PART ONE
A BETTER WAY TO
RUN A BUSINESS
CHAPTER 1
IS YOUR BUSINESS RUNNING YOU?
Wes started his IT business as a way to raise money to go to medical school. He never thought about it as his career or his future until he was in the midst of it. The business took on a life of its own with growth through what he described as “brute force.” Wes was energized by every opportunity that came his way. He snapped up every new project despite the pressure that it put on his resources and the toll that all this growth had on everyone. His employees went home drained at the end of each day. Wes knew that he risked losing key people if he kept pushing them, and his family barely had any time with him.
Jim’s experience as president and owner of a security services firm had all been growth. He’d never known anything but the upside until October 1, 2008, the first day of his fiscal year, which happened to coincide with the beginning of the Wall Street meltdown and an economic recession. His phone started ringing incessantly, and every caller had the same message: “We need to cut our budget.” His company lost 18.5 percent in a matter of months. He had no idea what to do during those market conditions, no experience, no plan, and no one to advise him. He felt powerless and alone. His fears of failure and his isolation mounted daily. Although no one else knew it, he feared that he’d fail to make the payroll. Lying awake most of the night and retreating from his family, he was spending all his time at work worried.

▸ Study material
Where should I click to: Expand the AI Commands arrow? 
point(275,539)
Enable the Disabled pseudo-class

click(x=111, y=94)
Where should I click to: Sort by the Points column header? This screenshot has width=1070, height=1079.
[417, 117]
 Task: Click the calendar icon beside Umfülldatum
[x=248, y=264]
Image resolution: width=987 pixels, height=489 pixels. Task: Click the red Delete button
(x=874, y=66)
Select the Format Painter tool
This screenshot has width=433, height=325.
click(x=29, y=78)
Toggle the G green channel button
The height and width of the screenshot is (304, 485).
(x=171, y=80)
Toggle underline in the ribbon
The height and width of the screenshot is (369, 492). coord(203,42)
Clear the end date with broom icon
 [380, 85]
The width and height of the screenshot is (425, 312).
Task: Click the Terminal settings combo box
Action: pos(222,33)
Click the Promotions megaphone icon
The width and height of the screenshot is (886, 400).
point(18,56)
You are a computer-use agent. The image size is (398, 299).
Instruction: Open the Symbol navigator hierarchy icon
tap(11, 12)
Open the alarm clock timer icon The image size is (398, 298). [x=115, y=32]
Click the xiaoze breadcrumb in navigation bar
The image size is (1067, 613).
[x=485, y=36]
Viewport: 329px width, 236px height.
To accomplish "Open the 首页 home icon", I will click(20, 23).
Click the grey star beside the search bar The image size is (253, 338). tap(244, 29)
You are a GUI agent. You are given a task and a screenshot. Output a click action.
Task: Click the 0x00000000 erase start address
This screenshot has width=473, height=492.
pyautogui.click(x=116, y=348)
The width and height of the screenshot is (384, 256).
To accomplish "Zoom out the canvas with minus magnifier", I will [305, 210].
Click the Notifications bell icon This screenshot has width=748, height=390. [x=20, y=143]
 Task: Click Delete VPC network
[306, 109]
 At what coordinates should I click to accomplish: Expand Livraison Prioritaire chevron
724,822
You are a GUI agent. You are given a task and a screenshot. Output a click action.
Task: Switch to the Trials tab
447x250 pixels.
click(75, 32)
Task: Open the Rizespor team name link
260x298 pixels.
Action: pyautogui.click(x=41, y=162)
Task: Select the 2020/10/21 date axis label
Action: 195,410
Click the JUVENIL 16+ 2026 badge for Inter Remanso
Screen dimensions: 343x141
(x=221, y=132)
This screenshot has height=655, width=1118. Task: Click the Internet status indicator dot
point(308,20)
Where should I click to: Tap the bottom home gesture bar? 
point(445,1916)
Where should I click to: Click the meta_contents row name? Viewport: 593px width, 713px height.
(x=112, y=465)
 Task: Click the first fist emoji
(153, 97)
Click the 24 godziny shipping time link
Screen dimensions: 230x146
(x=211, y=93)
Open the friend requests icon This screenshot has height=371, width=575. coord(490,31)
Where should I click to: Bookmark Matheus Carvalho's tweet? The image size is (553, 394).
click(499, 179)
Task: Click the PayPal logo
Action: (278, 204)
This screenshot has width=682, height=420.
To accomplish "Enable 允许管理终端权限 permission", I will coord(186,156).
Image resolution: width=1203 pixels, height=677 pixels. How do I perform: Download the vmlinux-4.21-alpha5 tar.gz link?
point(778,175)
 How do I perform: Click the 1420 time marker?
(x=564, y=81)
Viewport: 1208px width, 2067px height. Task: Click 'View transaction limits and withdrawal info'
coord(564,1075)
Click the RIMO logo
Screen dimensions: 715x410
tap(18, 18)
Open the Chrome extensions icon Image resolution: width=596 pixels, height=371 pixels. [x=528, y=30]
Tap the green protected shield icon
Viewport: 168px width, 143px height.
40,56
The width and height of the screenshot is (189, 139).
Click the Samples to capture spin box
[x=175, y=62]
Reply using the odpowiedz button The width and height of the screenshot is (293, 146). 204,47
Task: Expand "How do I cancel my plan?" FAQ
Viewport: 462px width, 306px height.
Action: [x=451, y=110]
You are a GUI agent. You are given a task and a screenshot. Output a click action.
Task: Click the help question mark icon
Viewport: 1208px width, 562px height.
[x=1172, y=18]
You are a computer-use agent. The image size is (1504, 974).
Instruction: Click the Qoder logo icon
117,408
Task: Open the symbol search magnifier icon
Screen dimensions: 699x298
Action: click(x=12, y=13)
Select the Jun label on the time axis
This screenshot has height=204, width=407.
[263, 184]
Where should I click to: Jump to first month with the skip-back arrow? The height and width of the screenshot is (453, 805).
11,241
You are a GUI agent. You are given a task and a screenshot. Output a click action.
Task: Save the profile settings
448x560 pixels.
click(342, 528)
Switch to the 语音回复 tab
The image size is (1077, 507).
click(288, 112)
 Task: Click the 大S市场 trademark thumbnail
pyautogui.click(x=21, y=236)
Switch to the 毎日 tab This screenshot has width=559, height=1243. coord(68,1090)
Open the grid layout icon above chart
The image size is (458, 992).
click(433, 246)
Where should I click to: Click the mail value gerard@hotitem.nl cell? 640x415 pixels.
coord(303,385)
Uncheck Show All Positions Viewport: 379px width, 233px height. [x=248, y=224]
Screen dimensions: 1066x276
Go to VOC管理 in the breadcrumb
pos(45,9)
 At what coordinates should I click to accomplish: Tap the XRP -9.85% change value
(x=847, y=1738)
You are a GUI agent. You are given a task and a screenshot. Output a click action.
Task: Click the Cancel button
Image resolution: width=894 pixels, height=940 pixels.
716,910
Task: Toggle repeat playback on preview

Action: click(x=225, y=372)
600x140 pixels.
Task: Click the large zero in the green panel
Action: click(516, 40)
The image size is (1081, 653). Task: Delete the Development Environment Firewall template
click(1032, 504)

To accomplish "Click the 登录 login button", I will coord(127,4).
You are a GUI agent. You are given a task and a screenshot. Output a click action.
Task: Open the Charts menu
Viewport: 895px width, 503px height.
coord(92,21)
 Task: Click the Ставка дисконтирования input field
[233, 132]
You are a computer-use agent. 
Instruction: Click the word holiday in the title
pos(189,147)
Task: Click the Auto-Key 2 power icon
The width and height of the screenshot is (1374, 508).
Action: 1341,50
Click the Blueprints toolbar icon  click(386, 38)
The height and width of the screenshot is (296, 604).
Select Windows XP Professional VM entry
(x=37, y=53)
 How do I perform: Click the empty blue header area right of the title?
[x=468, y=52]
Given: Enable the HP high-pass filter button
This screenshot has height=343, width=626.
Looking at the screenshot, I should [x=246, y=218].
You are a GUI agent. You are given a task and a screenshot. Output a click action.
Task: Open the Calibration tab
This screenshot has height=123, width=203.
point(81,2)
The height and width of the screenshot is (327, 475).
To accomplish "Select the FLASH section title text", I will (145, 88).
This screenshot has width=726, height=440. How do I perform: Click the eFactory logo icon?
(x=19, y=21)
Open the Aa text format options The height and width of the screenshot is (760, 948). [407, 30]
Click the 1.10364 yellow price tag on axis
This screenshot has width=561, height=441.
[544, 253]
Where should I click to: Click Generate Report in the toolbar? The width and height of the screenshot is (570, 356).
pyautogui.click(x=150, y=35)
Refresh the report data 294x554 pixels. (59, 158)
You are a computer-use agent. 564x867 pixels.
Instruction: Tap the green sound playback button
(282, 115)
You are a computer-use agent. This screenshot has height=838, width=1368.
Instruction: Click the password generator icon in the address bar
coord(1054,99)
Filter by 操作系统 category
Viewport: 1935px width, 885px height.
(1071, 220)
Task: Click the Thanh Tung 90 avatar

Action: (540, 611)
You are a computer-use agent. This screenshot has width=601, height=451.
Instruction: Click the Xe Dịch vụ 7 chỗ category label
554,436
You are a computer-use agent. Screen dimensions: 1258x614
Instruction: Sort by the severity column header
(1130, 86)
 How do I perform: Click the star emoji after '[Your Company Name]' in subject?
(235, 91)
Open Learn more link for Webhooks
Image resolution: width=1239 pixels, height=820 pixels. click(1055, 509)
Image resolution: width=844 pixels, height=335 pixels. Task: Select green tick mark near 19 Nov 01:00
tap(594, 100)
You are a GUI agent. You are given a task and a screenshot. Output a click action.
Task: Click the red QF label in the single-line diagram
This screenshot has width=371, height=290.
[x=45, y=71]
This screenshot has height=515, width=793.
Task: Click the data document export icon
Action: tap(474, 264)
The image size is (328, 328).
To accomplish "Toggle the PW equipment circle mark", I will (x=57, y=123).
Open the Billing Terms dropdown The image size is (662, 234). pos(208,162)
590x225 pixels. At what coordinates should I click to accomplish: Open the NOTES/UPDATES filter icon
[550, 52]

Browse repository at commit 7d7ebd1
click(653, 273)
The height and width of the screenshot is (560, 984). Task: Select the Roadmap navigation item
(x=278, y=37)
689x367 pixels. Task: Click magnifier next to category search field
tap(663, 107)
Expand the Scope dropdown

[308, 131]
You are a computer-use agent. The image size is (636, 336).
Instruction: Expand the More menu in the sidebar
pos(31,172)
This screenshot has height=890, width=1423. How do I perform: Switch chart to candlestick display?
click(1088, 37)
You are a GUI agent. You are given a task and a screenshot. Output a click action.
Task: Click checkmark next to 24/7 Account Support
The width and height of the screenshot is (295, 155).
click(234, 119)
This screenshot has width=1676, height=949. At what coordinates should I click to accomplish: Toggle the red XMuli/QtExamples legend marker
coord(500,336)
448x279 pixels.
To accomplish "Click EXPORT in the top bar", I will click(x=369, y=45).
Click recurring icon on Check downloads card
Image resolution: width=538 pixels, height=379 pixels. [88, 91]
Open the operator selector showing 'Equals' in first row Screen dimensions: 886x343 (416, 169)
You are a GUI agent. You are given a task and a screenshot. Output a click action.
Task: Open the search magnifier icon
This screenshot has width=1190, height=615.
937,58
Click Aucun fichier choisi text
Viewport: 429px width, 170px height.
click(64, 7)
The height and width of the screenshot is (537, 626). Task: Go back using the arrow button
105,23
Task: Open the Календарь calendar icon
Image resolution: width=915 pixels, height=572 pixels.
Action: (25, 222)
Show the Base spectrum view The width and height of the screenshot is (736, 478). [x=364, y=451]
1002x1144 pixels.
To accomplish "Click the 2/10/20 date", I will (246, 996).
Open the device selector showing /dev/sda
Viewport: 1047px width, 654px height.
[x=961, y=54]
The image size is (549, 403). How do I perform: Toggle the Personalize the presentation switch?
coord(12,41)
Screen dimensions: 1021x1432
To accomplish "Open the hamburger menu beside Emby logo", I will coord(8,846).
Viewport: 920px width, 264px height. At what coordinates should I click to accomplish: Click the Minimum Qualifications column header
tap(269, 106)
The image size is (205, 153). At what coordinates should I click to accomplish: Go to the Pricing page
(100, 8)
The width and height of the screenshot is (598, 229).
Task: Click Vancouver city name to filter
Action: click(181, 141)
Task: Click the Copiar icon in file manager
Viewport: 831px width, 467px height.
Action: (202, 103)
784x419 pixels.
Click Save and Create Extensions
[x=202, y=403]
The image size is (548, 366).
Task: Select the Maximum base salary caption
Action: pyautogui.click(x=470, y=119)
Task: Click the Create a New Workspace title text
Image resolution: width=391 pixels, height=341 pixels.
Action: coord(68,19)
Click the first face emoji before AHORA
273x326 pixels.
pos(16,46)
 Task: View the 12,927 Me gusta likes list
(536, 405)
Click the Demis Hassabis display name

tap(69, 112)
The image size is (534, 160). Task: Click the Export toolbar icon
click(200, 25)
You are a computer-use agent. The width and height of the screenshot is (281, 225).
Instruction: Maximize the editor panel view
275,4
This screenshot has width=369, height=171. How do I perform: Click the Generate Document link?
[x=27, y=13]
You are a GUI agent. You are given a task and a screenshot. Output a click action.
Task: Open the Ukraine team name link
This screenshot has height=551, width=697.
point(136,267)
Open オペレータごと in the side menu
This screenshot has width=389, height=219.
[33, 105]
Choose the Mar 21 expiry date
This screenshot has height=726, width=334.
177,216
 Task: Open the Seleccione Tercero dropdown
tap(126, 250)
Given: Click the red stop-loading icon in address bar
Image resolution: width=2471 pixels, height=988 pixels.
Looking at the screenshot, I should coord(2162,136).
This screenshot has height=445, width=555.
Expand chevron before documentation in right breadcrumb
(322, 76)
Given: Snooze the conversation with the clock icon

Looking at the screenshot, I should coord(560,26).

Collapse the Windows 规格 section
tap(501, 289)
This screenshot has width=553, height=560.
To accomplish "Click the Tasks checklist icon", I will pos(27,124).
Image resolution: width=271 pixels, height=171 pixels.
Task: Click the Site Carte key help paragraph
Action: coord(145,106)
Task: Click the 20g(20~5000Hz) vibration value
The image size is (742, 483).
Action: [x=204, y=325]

▸ To do
According to the chapter excerpt, why did Wes start his IT business? Rely only on the text, not on the data.

▸ Written response
To raise money to go to medical school.